Objective 1
From the Chilkat River article, extract the passage between "Groups argue that" and "the sensitive watershed.", inclusive, and copy it word for word.

Given passage
-- BEGIN --
Groups argue that U.S. Bureau of Land Management must consider future impacts of mining before approving advanced hardrock exploration.
Juneau, AK — Groups that sued the U.S. Bureau of Land Management (BLM) over its approval of a hardrock mining exploration plan in Southeast Alaska’s Chilkat River watershed today appealed a decision from the federal District Court in Alaska to the U.S. Court of Appeals for the Ninth Circuit.
Represented by Earthjustice, the Chilkat Indian Village of Klukwan, Southeast Alaska Conservation Council (SEACC), Lynn Canal Conservation, and Rivers Without Borders argue that BLM’s approval of a mining exploration plan for Constantine Metal Resources, Ltd., violates federal law by refusing to consider in any way the impacts of potential mine development on the sensitive watershed.
The watershed, which includes the Klehini River, provides spawning grounds for all five species of Pacific salmon, as well as anadromous eulachon and trout. The surrounding steep mountainsides, forests, and river valleys are inhabited by mountain goats, wolverines, wolves, black and brown bears, and moose. It is a spectacularly beautiful place, home to the Chilkat Bald Eagle Preserve — which attracts thousands of bald eagles each fall.
The Chilkat River watershed is especially vital to the Chilkat Indian Village of Klukwan. The river, with its abundant salmon population, is the economic and cultural lifeblood of the village and the Chilkat Tlingit people who have called it home for at least 2,000 years. In Tlingit, Klukwan means “eternal village.”
-- END --
Objective 2
Pick out each line of the entries that contains the string "beside", treating uppercase and lowercase as different.

Dataset content
-- BEGIN --
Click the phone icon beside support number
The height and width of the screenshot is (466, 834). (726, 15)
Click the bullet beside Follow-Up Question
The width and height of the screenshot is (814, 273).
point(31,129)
-- END --
Exercise answer 1
Groups argue that U.S. Bureau of Land Management must consider future impacts of mining before approving advanced hardrock exploration.
Juneau, AK — Groups that sued the U.S. Bureau of Land Management (BLM) over its approval of a hardrock mining exploration plan in Southeast Alaska’s Chilkat River watershed today appealed a decision from the federal District Court in Alaska to the U.S. Court of Appeals for the Ninth Circuit.
Represented by Earthjustice, the Chilkat Indian Village of Klukwan, Southeast Alaska Conservation Council (SEACC), Lynn Canal Conservation, and Rivers Without Borders argue that BLM’s approval of a mining exploration plan for Constantine Metal Resources, Ltd., violates federal law by refusing to consider in any way the impacts of potential mine development on the sensitive watershed.

Exercise answer 2
Click the phone icon beside support number
Click the bullet beside Follow-Up Question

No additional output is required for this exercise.